An elderly man accused of playing a popular protest song in public without a permit has said he intends to launch a countersuit against the prosecution for allegedly violating his human rights, and to claim HK$1 million in losses from them.
Li Jiexin appeared before Amy Chan at Shatin Magistrates’ Courts on Monday, representing himself. In May, the 69-year-old retiree pleaded not guilty to four counts of playing a musical instrument without a permit and three counts of collecting money in a public place without permission.
Li said on Monday morning that countless court appearances and “restless” prosecutions over the past four years had left him “psychologically crippled and physically decimated.”
Li’s remarks came two weeks after he told the court he had never endangered Hong Kong’s stability or public order by performing 2019 protest song Glory to Hong Kong, and that he would “appeal to the city’s highest court” if he was found guilty.
Li was suspected to have played the erhu with an amplifier without permission from the police chief outside Mong Kok East and Tai Wai MTR stations, and on a footbridge outside Central’s International Financial Centre (IFC) on four occasions between August 3, 2021, and September 29, 2022.

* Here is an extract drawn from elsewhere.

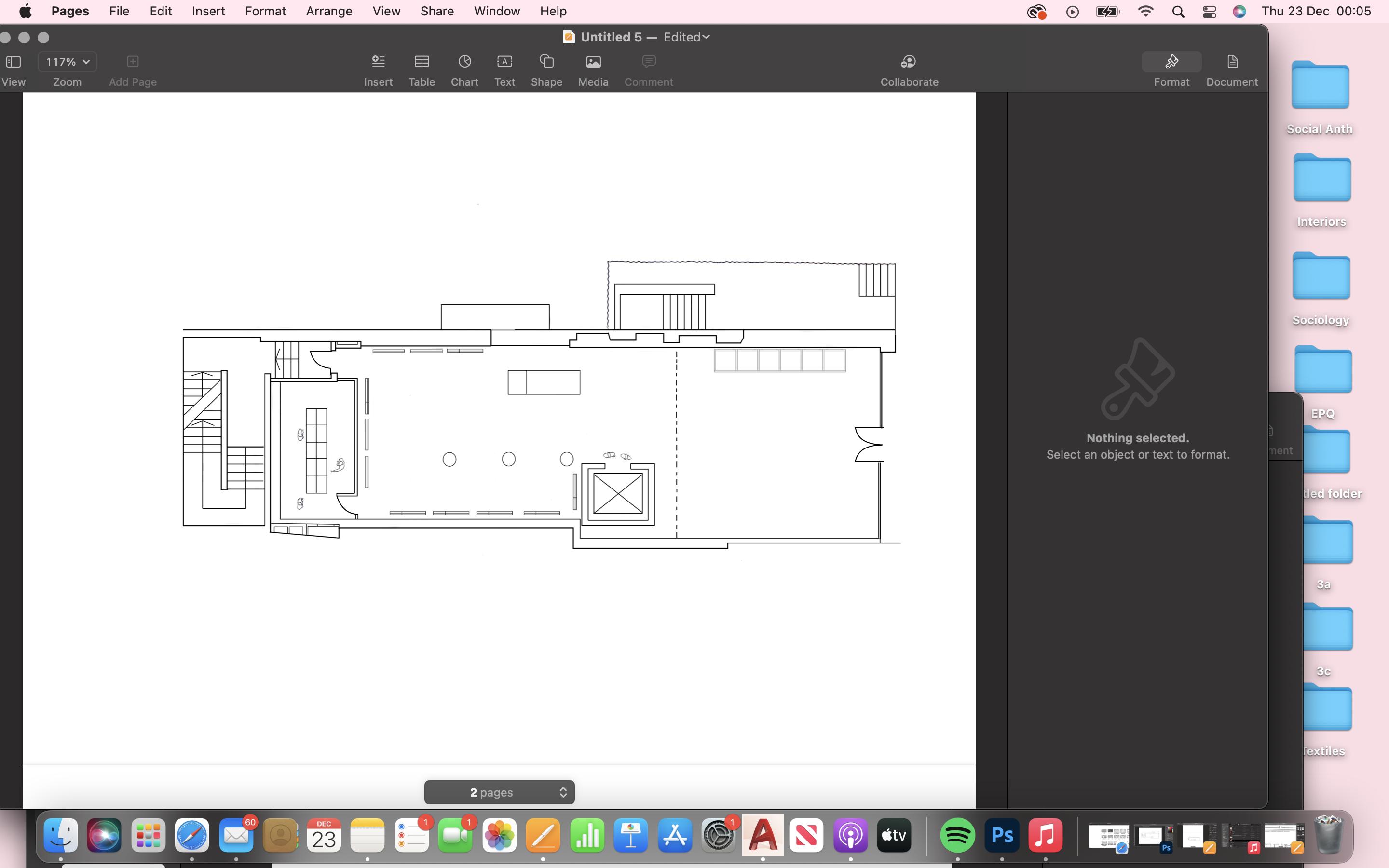Expand the 117% zoom dropdown
This screenshot has height=868, width=1389.
(x=67, y=62)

Li told the court in July that he believed he was entitled to perform on the streets of Hong Kong under the UN’s International Covenant on Economic, Social and Cultural Rights, which forms the basis of Hongkongers’ rights to “engage in academic research, literary and artistic creation, and other cultural activities” enshrined in Article 34 of the Basic Law.
The covenant, and Article 34, were both mentioned in a 2015 High Court ruling that saw the defendant acquitted of performing without a permit.
Li on Monday also asked the court to consider whether accusations would be made against the UN.
Reading from a letter that he submitted to the court, Li said on Monday that he intended to countersue the prosecution for violating his human rights. “Every day I live in terror, with no way to live or sleep normally,” Li wrote in the letter, a copy of which was seen by HKFP.
“[The prosecution] intentionally infringed upon my human rights, and caused physical harm to the body of a senior who’s almost 70 years old,” Li continued, adding that he wanted to claim HK$1 million from the prosecution.
Magistrate Chan adjourned the hearing to October 24.
Li played the melody of Glory to Hong Kong, a protest song popularised during the 2019 extradition bill protests that contains the phrase, “Liberate Hong Kong, revolution of our times,” a slogan that was ruled capable of inciting secession during the city’s first national security trial.
Hong Kong’s High Court last Wednesday granted the government permission to lodge another attempt to ban the song, after rejecting a bid last month. “Due to the importance of national security, the law on which is – of course – a new frontier, I am inclined to grant leave” to appeal the decision, wrote judge Anthony Chan.
Protests erupted in June 2019 over a since-axed extradition bill. They escalated into sometimes violent displays of dissent against police behaviour, amid calls for democracy and anger over Beijing’s encroachment. Demonstrators demanded an independent probe into police conduct, amnesty for those arrested and a halt to the characterisation of protests as “riots.”